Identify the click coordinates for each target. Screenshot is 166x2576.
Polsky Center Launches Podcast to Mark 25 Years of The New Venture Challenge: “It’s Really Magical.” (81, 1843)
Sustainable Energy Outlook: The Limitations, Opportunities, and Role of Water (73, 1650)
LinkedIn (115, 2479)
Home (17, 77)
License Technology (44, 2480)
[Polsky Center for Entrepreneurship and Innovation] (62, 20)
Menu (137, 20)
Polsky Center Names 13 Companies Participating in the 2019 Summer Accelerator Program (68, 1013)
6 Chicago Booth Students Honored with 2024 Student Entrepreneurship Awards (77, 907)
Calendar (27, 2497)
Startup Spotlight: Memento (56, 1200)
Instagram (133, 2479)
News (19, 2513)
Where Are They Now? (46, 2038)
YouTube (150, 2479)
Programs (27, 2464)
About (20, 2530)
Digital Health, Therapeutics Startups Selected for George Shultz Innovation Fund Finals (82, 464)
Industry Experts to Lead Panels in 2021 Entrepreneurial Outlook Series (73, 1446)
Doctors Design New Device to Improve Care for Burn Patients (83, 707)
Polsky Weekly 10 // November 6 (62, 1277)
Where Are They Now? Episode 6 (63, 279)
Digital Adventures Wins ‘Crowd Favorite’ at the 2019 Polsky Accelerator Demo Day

____________________

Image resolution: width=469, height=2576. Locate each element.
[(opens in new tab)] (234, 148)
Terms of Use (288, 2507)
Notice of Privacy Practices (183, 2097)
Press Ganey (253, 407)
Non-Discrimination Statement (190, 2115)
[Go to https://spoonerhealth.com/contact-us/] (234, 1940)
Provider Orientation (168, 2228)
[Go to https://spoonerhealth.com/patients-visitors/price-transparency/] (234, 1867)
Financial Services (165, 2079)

____________________

The problem: Each line of the material that contains the string "Outlook" has to be copied out.

Expected answer:
Sustainable Energy Outlook: The Limitations, Opportunities, and Role of Water (73, 1650)
Industry Experts to Lead Panels in 2021 Entrepreneurial Outlook Series (73, 1446)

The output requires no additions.